--- start Text excerpt ---

Atherton Subs, which has operated at the 995 Marsh Road shopping center since 2004, closed last Monday, Dec. 21. Owner Henry Nguyen posted a sign in the window that reads: "Due to the loss of lease contract after 10 years of seeing you, we are now closed for good."
Yet the same day, on Dec. 21, the owners of Marsh Manor sent out a message to their email subscribers that said Atherton Subs would be closing at the end of the month following a 30-day retirement notice Nguyen gave on Dec. 1. He had also "mentioned his future plans" a few months ago to owners Dorine and Jerry Secrest, the email reads.
"We are actively seeking a new and suitable business to take over the space, but have nothing to announce at this time," the email reads. "Henry is a very friendly person and has always been a joy to have as a tenant at Marsh Manor. We wish him the best in his retirement."
The email also shares Nguyen’s contact information for anyone who might be interested in purchasing the shop’s equipment.
Nguyen did, in fact, let the Secrests know in July that he planned to sell the business to retire early. But he said that he only made that decision in light of seeing how the owners treated other mom-and-pop businesses in the revitalized shopping center -- giving them month-to-month rather than long-term leases to preserve the opportunity to bring in new tenants, he thought.
Marsh Manor’s property manager, Chris Hopkins of Westmont Real Estate Services, wrote in an email that the owners "naturally kept a few tenants on a month-to-month basis to keep our options open for what is best for the future of Marsh Manor. If we did not have that opportunity Marsh Manor would not be as successful as it is today. A successful shopping center has to adapt with changing neighborhood needs for goods and services."
Nguyen "only sees the end result of tenant turnover, was not privy to any of the reasons for turnover, and subsequently draws inaccurate conclusions," Hopkins said.
For his part, Nguyen spent the next several months searching for a new business to take over the space and recoup the $273,000 he spent to open the store a decade ago, but was unable to do so, he said. Where he saw the Secrests as unwilling to help him do so, forcing him to close, they saw a failing business that they had tried to support, but that didn’t fit with their long-term vision for the revamped shopping center.

--- end Text excerpt ---
--- start Dataset entries ---

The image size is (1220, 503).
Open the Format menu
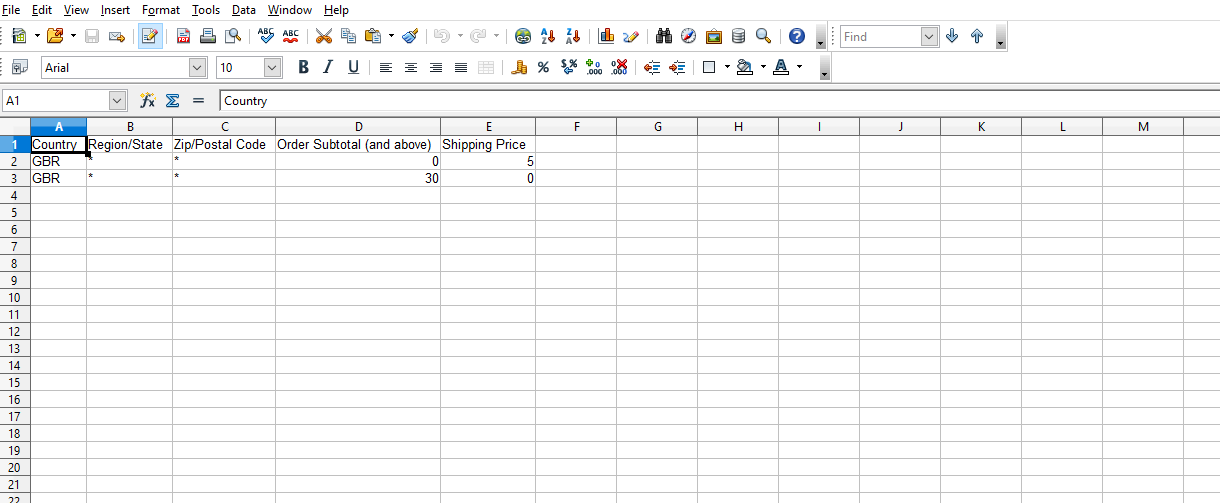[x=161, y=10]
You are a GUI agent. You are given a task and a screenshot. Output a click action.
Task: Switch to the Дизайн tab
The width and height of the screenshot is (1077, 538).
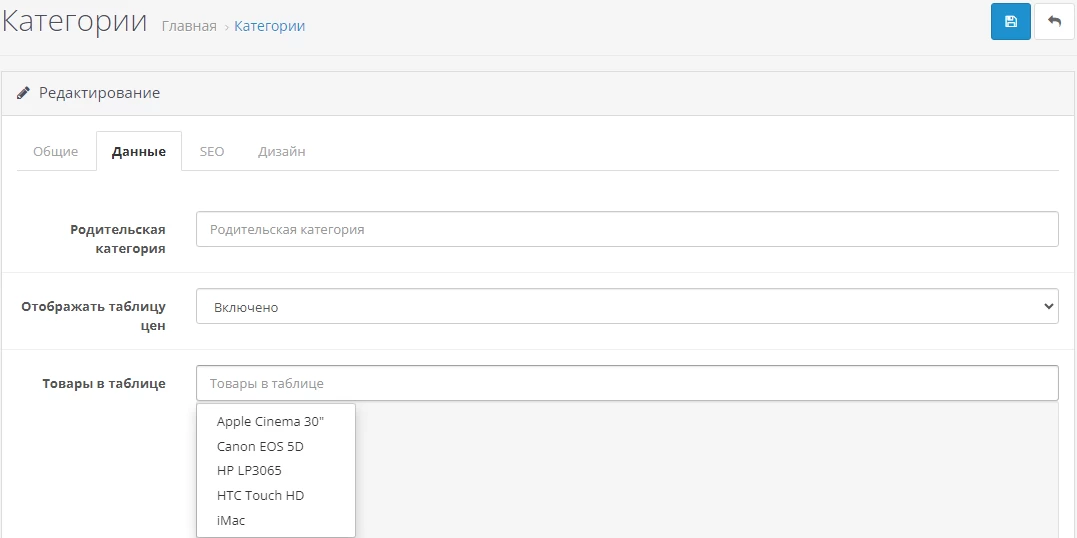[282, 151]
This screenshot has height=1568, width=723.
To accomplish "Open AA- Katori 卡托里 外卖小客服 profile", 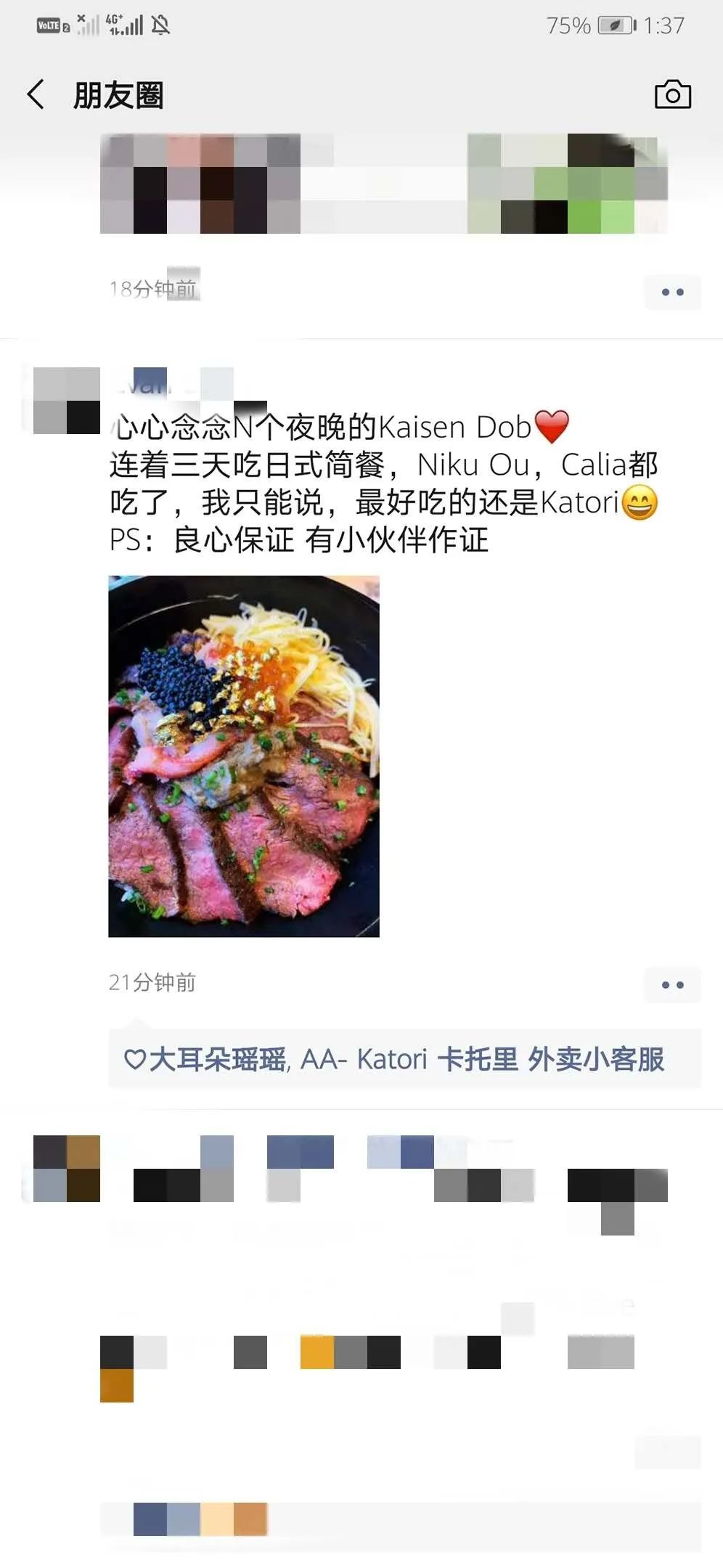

--- end Dataset entries ---
--- start Dataset entries ---

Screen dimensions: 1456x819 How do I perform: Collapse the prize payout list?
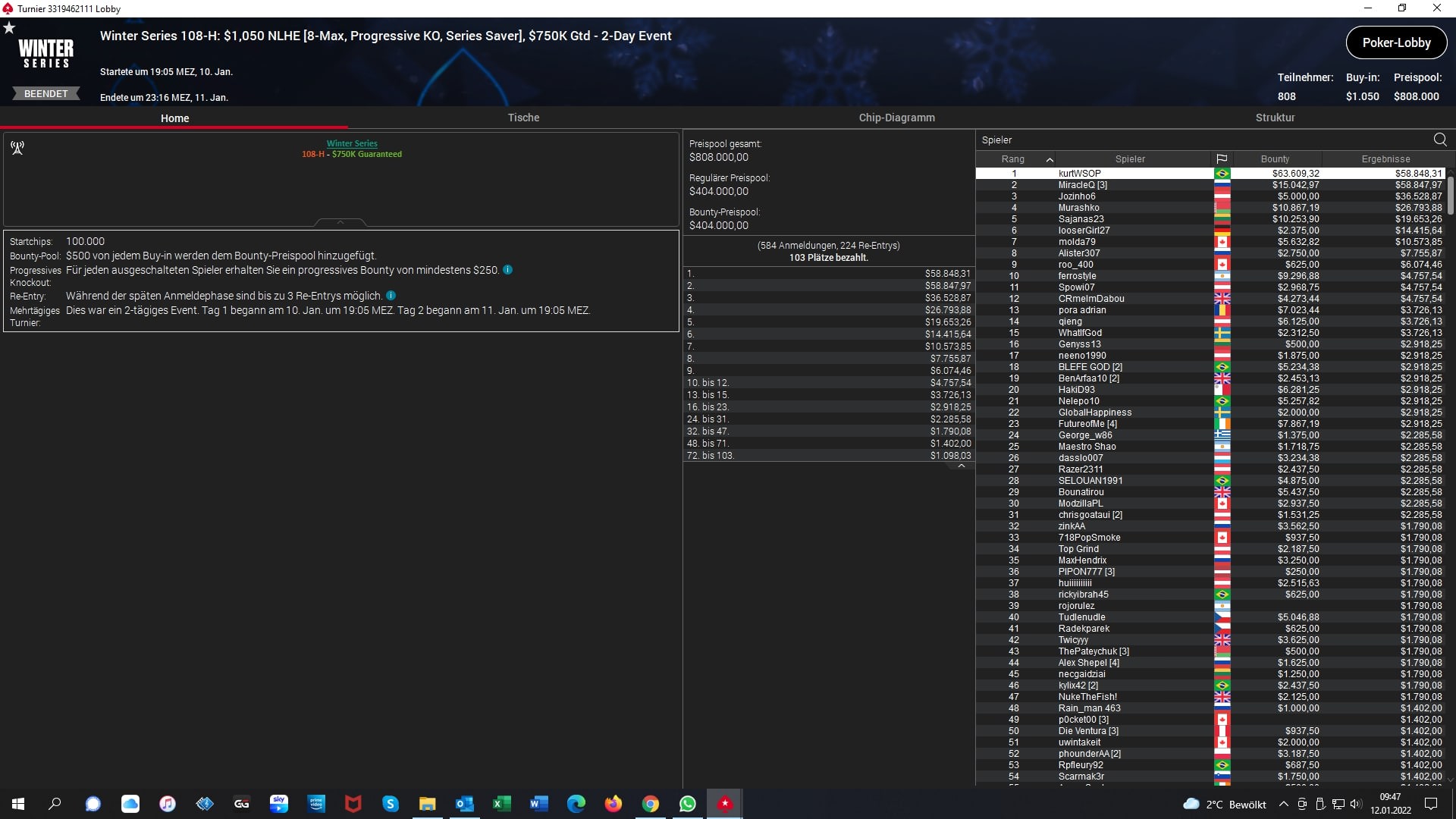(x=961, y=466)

--- end Dataset entries ---

### Complete the following
**a.** Retype the passage from the article on the Atherton Subs closure, starting at "Yet the same" and ending at "the shop’s equipment.".
**b.** Echo the entries starting at the line that contains "Screen dimensions: 1456x819" and ending at the line that contains "(x=961, y=466)". Omit the pictures from your answer.

### Complete answers
**a.**
Yet the same day, on Dec. 21, the owners of Marsh Manor sent out a message to their email subscribers that said Atherton Subs would be closing at the end of the month following a 30-day retirement notice Nguyen gave on Dec. 1. He had also "mentioned his future plans" a few months ago to owners Dorine and Jerry Secrest, the email reads.
"We are actively seeking a new and suitable business to take over the space, but have nothing to announce at this time," the email reads. "Henry is a very friendly person and has always been a joy to have as a tenant at Marsh Manor. We wish him the best in his retirement."
The email also shares Nguyen’s contact information for anyone who might be interested in purchasing the shop’s equipment.

**b.**
Screen dimensions: 1456x819 How do I perform: Collapse the prize payout list?
(x=961, y=466)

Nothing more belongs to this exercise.